Companies that create more jobs or exports will get bigger tax breaks, Coordinating Minister for Economic Affairs Sofyan Djalil said in Jakarta on Friday, without giving details on the size of the incentives. The policies, which have yet to be completed, were decided at a meeting of ministers, central bank officials and financial regulators on Friday.

The measures are aimed at attracting investment to address a persistent current-account deficit that has been weighing on the rupiah, Asia’s worst-performing currency this year. President Joko Widodo’s economic strategy has so far focused on reinvigorating slowing economic growth and reducing inequality, even as the currency has dropped almost 10 percent since he took office in October.

“We want to make adjustments to improve our economic structure to be better going forward,” Djalil told reporters. “The rupiah is an issue beyond our control. What we can fix domestically, we will fix.”

The rupiah dropped 1.7 percent this past week to 13,198 to the dollar, prices from local banks show, the biggest weekly drop in seven months after the central bank signaled it will tolerate further weakness.
Attracting Investment

Indonesia is trying to lure more tourists from China, its largest trade partner. The government will also waive visas for visitors from South Korea, Japan and Russia, Djalil said. Japan is a major investor in Indonesian infrastructure and auto manufacturing, while about 150 South Korean companies attended an investment seminar in Jakarta this week.

The government has previously offered tax incentives to try to attract investment, which slowed in the three months from October to December. PT Sri Rejeki Isman, an Indonesian textile company, hopes to benefit this time as it seeks to lift exports to take advantage of a pick up in U.S. demand.
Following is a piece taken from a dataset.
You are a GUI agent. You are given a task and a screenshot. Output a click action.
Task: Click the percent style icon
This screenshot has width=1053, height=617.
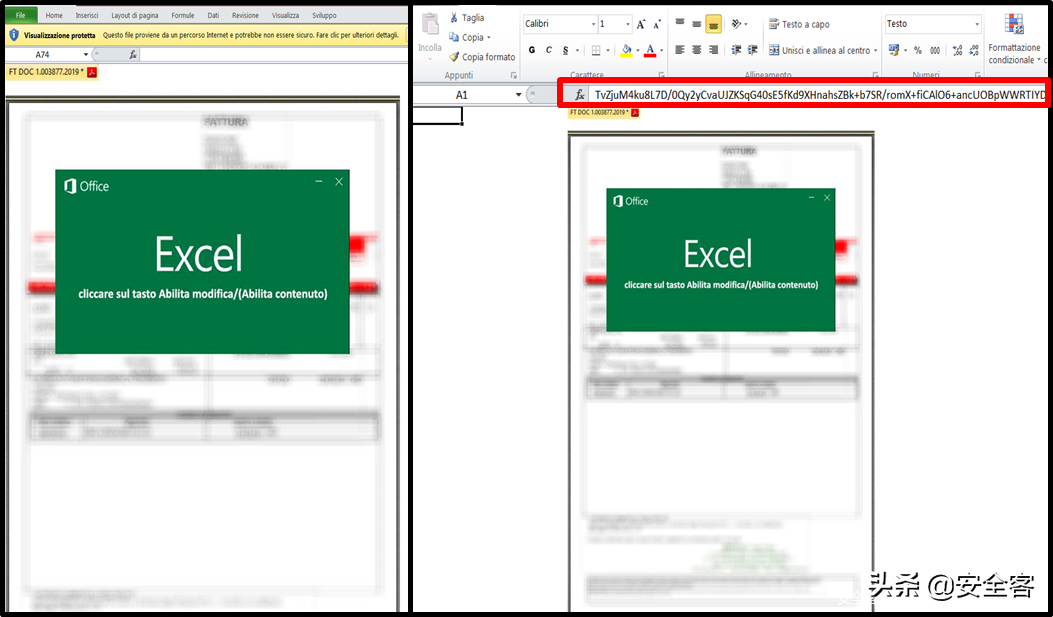pyautogui.click(x=917, y=50)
“Tax incentives alone are not enough, it also requires soft loans from the government, ease of importing raw materials and incentives for exports,” said Iwan Lukminto, the company’s vice president director, in an interview on Friday. “We hope that the government and Bank Indonesia seriously handle the exchange rate, since if it penetrates 14,000 rupiah per dollar it would cause chaos in the market.”
Current Account

The government’s latest policy efforts didn’t strengthen the rupiah on Friday because of global factors, and markets weren’t likely to be excited by this package, said Eric Sugandi, an economist at Standard Chartered Plc. in Jakarta.

“The current-account deficit can’t be narrowed drastically,” Sugandi said. “The key is how to produce capital goods and raw materials in the country.”

Indonesia sees a lot of incoming raw material shipments and wants to take action against alleged dumping by adding a tax on imports of steel and plastic, Finance Minister Bambang Brodjonegoro told Bloomberg on Tuesday. Indonesia imported more than $1.6 billion worth of iron, steel, plastics and related materials in January, making up 14 percent of total imports, according to data from the country’s statistics agency.

The deficit in the current account, the broadest measure of trade, will probably be about 3 percent of gross domestic product this year, Bank Indonesia Deputy Governor Perry Warjiyo said on Tuesday, similar to last year.